Inicjatorem był Henryk Juszczyk, wieloletni zasłużony samorządowiec. Na wielkiej ścianie do dzieła zabrali się dwaj artyści malarze: Jacek Grabowski we współpracy z Piotrem Wisłą. Stworzyli w latach 2013–2014 obraz – rekonstrukcję pierwotnego wyglądu placu. Posłużyła im do tego pocztówka z 1938 roku, którą powtórzyli ze wszystkimi szczegółami: jest ciąg kamienic, wąska gardziel ulicy Zamkowej, zarys zamku i wieżyczka kaplicy zamkowej, a na planie pierwszym widnieją dwa czerwone wozy tramwajowe czekające na mijance.
Nasi malarze zastosowali przy tym przemyślany zabieg perspektywiczny, co sprawia, że stojąc przed muralem, mamy wrażenie, że za chwilę sami wejdziemy w przestrzeń obrazu i... wsiądziemy do któregoś tramwaju. Malowany mural sięga bowiem do samej ziemi i z wirtualnej zdaje się niepostrzeżenie przechodzić w przestrzeń realną. Ten zabieg nie jest przypadkowy, o czym za chwilę.

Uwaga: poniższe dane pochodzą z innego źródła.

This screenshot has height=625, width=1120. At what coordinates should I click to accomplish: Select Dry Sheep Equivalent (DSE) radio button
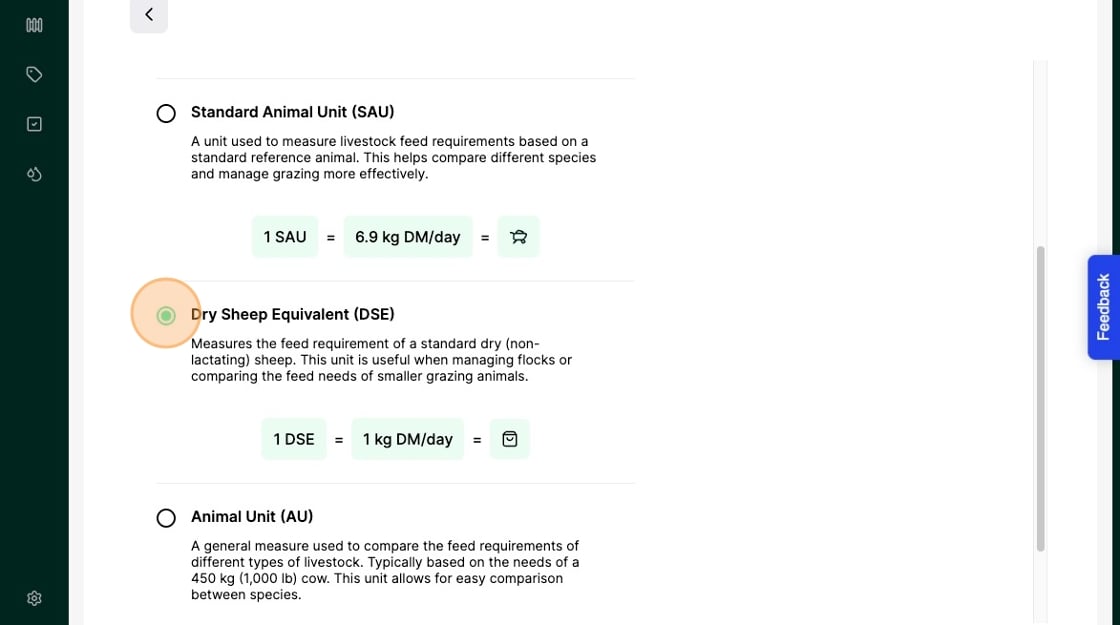click(x=166, y=316)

Ale w samym muralu odnajdujemy jeszcze dwa ciekawe drobiazgi warte uwagi. Jednym jest niepełny napis: RADIO z zasłoniętą końcową literą N. Powyżej namalowano promienne światło. To słynna reklama popularnego przed wojną proszku do prania produkowanego przez warszawską firmę Schichta: „Radion sam pierze”. Znamy ją z ówczesnych reklam i kartoników z owym Radionem sprzedawanych za 6.50 zł. Taki sam motyw był na wspomnianej pocztówce z 1938 roku.
Drugi szczegół na muralu jest już dodatkiem malarza: na niebie sumie samolot jednopłatowiec, znany „RWD” (erwudziak), jakim latali wówczas dwaj słynni piloci Franciszek Żwirko i Stanisław Wigura. Zginęli w 1932 roku w katastrofie lotniczej pod Cierlickiem na Zaolziu. Ich imieniem nazwany został po tym nieszczęściu nasz plac Żwirki i Wigury, który tak nazywa się do dziś. Jacek Grabowski w ten prosty sposób ich upamiętnił.
Ale aranżacja skweru z muralem nie jest zakończona. Projektowane jest tu dodanie autentycznego zabytkowego wozu tramwajowego „wyjeżdżającego ze ściany” oraz dwóch figur motorniczego i konduktorki w dawnych mundurach.
Nadto stanąć tu ma wielka stara maszyna do gięcia szyn, niczym techniczny dinozaur. Jako pointa.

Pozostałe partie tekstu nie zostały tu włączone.